INSTRUCTIONS FOR THE TASK: Copy out the listing below word for word, everything from the line containing "Open the Ethereum protocol link" down to the line containing "pos(538,105)", both of those lines included. Leave out everything else.

>> begin MATERIAL

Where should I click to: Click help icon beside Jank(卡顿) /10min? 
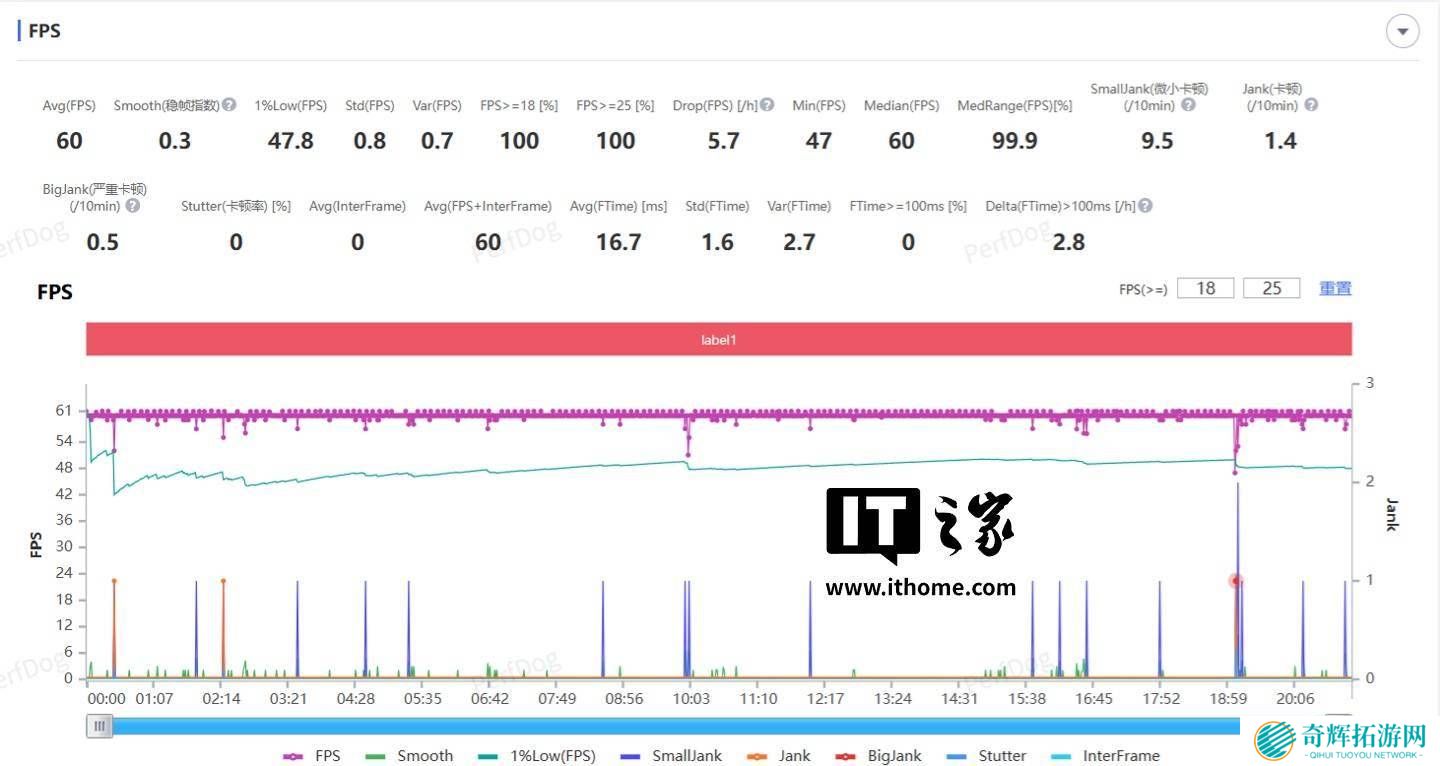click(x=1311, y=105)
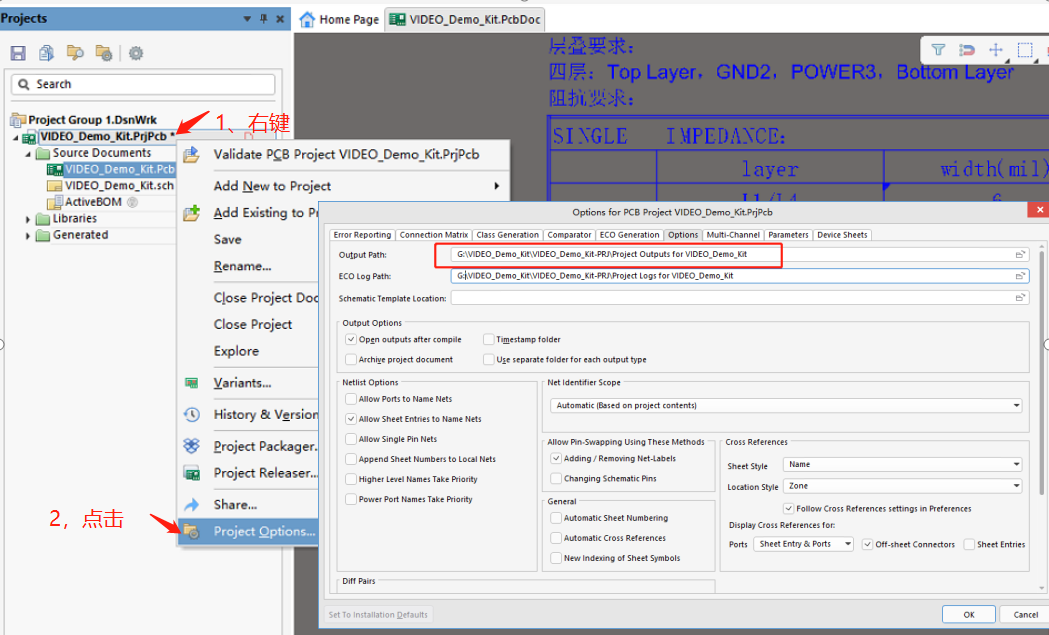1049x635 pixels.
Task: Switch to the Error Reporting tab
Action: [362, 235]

>> end MATERIAL
>> begin MATERIAL

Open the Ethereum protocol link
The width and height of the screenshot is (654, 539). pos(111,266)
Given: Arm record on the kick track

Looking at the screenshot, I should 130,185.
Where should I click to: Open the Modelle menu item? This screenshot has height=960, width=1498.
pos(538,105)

>> end MATERIAL

RESULT OF THE EXERCISE:
Open the Ethereum protocol link
The width and height of the screenshot is (654, 539). pos(111,266)
Given: Arm record on the kick track

Looking at the screenshot, I should 130,185.
Where should I click to: Open the Modelle menu item? This screenshot has height=960, width=1498.
pos(538,105)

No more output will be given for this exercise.